Die Renaissance der Barbershops
„Wir erleben momentan eine Renaissance der Barbershops“, erläutert Roberto Nicolaci. Er selbst hatte lange Zeit, damals noch Inhaber eines Unisex-Ladens, die Vision eines Friseursalons, der ausschließlich männliche Kunden bedient. Mit seiner Vision im Gepäck besuchte er einige traditionelle Barbershops in Amerika. Inspiriert vom charakterstarken Ambiente der amerikanischen Vorbilder verwarf er die ursprünglichen Pläne für seinen neuen Salon. „Ein solcher Salon muss wachsen, es kommen immer mehr Einrichtungsgegenstände dazu“, erinnert Nicolaci sich. So erstand er nach und nach Möbel aus den 1920- und 1950er Jahren. „Wir wollten eine Welt schaffen, in der es so scheint, als sei die Welt stehengeblieben“, so Nicolaci. Heute ist „Barbiere da Roberto“ der einzige Barbershop in Bonn. Etablierte Unisex-Friseure sehen die Renaissance der Barbershops eher gelassen. „Ich finde das Konzept von Barbiere da Roberto sehr interessant und ich denke, dass wir, so wie sie auch von uns, viel voneinander lernen können“, so Kaan Kamacik, Friseur bei „Your Hair“ in Königswinter.

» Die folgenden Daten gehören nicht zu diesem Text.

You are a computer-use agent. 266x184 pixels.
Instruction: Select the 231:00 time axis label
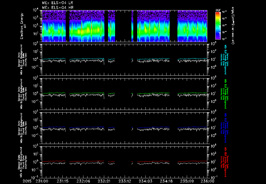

Doch Roberto ist mit seinem Konzept eines Barbershops nicht allein. Auch in anderen deutschen Großstädten eröffnen immer mehr solcher Friseursalons. So gibt es neben einigen anderen Salons den „Gentlemen-Barber-Salon “ in Frankfurt, den Salon „Halit’s“ in Berlin oder auch das „Herrenzimmer“ in Bochum. Kaan Kamacik sieht den Grund für die stetigen Neueröffnungen von Barbershops im ständigen Wandel der Mode. Er erklärt, dass alle Dinge, die bereits einmal in Mode waren, irgendwann wieder kämen. „Ich denke, das ist eine Modeerscheinung, in ein paar Jahren werden jedoch einige Barbershops wieder schließen und nur die wirklich guten werden bestehen bleiben – so wie Schorem in Rotterdam“, so der Unisex-Friseur.
Schorem – Der bekannteste Barbershop der Welt
Der wohl bekannteste Barbershop ist „Schorem“ in Rotterdam. Von 2 Niederländern auf Bierdeckeln entworfen, macht Schorem auf der ganzen Welt von sich reden. „Schorem ist mehr als ein Barbershop, es ist vielmehr eine Marke“, lobt Nicolaci, selbst auch durch die Niederländer inspiriert, die Marke. Die Regeln im Rotterdamer Salon sind klar definiert: Keine Frauen, Termine gibt es nicht, Stammkunden werden nicht bevorzugt und das maskuline Treiben im Salon wird stets durch Rock and Roll Musik untermalt. Die Wartezeit kann bis zu fünf Stunden andauern und dennoch besuchen Kunden aus der ganzen Welt den Salon. Vor einigen Jahren als Idee (wahrscheinlich) unter Alkoholeinfluss grob umrissen, vertreiben die Niederländer nun nicht nur ihre eigene Pomade*, sie bieten auch eine 40-wöchige Schulung zum Barbier an.
Nicolaci kam die Idee zwar nicht unter Alkoholeinfluss, aber dennoch ist er ebenso erfolgreich. Einen Termin zu bekommen ist schwierig, auch wir mussten uns 2 Wochen gedulden, ehe wir uns in Robertos Salon verwöhnen lassen konnten. Betritt man den Salon am frühen Morgen, ist der Laden bereits voll mit Männern, die es sich bei Whisky und Bier gut gehen lassen wollen. „Unser Laden zieht im April nach Bonn um, wir haben am Stiftsplatz einen größeren Laden gefunden“, erklärt der Barbier stolz.